-- DATA SUPPLIED start --

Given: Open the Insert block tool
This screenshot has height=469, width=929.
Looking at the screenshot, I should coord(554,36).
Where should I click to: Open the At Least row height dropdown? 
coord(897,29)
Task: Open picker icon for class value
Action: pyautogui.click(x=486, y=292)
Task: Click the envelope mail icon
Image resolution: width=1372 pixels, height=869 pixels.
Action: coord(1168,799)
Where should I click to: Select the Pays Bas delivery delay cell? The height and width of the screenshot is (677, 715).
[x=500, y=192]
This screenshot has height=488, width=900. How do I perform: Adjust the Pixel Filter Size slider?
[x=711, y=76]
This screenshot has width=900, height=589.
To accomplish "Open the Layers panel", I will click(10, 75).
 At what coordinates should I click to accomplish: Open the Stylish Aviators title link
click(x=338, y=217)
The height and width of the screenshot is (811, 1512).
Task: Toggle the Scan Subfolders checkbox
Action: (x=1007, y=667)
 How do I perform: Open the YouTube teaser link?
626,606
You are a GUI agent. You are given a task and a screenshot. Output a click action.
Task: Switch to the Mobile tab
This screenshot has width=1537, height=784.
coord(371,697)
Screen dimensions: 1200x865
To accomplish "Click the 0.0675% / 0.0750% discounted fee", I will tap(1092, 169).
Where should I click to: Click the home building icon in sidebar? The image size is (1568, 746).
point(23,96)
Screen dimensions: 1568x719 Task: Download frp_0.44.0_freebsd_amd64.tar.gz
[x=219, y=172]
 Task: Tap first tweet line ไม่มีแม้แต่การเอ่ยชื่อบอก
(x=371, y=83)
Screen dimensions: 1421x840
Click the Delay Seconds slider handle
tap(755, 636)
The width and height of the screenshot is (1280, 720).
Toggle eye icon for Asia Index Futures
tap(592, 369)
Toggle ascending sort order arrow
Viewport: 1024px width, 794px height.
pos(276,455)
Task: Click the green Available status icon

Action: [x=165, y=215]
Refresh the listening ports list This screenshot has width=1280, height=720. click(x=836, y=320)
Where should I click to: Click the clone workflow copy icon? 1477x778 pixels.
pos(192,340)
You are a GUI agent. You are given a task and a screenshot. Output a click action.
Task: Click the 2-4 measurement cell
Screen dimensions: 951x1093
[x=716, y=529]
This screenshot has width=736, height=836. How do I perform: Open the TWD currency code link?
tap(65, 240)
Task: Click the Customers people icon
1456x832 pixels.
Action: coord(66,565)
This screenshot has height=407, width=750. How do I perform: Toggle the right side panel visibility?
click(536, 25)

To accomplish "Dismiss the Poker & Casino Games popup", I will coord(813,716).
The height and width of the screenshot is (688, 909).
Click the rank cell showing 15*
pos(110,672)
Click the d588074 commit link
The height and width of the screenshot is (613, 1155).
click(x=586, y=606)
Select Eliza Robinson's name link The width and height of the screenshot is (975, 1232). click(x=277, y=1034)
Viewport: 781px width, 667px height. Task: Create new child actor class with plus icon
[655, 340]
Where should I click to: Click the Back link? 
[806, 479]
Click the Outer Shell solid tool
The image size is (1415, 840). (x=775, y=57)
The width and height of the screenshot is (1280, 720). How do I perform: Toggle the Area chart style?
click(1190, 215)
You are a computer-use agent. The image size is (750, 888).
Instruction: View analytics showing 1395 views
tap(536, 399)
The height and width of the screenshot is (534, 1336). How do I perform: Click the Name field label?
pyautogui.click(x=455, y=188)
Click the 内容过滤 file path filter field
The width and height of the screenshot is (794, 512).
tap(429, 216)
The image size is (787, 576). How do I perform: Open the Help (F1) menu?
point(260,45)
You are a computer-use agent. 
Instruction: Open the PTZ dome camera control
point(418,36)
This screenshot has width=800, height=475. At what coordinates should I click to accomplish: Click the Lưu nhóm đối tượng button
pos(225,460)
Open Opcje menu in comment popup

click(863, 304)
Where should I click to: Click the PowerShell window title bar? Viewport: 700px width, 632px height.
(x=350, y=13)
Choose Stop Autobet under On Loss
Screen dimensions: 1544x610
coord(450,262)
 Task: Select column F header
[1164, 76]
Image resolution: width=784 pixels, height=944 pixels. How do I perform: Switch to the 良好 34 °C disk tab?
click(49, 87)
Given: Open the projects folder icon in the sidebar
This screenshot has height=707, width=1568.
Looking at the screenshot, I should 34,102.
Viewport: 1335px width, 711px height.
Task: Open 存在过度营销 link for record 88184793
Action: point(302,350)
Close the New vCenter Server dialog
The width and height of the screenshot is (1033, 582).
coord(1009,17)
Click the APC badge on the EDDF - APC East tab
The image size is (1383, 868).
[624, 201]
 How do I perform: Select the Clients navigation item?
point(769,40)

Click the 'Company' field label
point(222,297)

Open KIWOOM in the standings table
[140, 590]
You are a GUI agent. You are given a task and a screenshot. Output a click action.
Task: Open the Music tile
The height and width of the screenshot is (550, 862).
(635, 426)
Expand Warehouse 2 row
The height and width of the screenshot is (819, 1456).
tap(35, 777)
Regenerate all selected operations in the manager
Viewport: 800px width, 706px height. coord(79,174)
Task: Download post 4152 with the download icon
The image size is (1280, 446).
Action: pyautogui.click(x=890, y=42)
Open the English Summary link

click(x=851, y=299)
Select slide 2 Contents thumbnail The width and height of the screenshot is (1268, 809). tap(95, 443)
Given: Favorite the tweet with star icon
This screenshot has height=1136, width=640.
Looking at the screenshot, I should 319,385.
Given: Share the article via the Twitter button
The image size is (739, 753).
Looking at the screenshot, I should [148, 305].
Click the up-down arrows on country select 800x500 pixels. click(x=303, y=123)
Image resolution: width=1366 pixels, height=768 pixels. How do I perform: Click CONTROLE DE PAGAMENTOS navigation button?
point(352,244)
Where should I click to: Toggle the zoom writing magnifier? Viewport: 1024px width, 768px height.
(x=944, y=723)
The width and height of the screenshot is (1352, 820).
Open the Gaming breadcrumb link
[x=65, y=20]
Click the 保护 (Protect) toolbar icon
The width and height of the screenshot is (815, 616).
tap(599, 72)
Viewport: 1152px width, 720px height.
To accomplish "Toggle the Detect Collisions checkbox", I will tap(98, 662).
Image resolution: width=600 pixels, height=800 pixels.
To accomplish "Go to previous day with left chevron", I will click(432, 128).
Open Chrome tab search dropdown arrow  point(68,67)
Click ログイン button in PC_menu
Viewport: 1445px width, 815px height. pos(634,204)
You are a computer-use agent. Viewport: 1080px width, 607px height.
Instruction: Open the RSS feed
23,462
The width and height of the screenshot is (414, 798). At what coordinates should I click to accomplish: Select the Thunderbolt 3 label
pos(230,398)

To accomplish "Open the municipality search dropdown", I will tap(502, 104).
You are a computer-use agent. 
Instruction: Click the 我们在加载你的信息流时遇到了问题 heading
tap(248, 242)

-- DATA SUPPLIED end --

Format the items from the line containing "Regenerate all selected" through the line containing "(x=944, y=723)", both included, as a two-column CSV with the header action,coordinates. Write one row per item, with each field in double quotes and any line breaks inside a field replaced by spaces.

action,coordinates
"Regenerate all selected operations in the manager","Viewport: 800px width, 706px height. coord(79,174)"
"Task: Download post 4152 with the download icon The image size is (1280, 446).","Action: pyautogui.click(x=890, y=42)"
"Open the English Summary link","click(x=851, y=299)"
"Select slide 2 Contents thumbnail The width and height of the screenshot is (1268, 809).","tap(95, 443)"
"Given: Favorite the tweet with star icon This screenshot has height=1136, width=640.","Looking at the screenshot, I should 319,385."
"Given: Share the article via the Twitter button The image size is (739, 753).","Looking at the screenshot, I should [148, 305]."
"Click the up-down arrows on country select 800x500 pixels.","click(x=303, y=123)"
"Image resolution: width=1366 pixels, height=768 pixels. How do I perform: Click CONTROLE DE PAGAMENTOS navigation button?","point(352,244)"
"Where should I click to: Toggle the zoom writing magnifier? Viewport: 1024px width, 768px height.","(x=944, y=723)"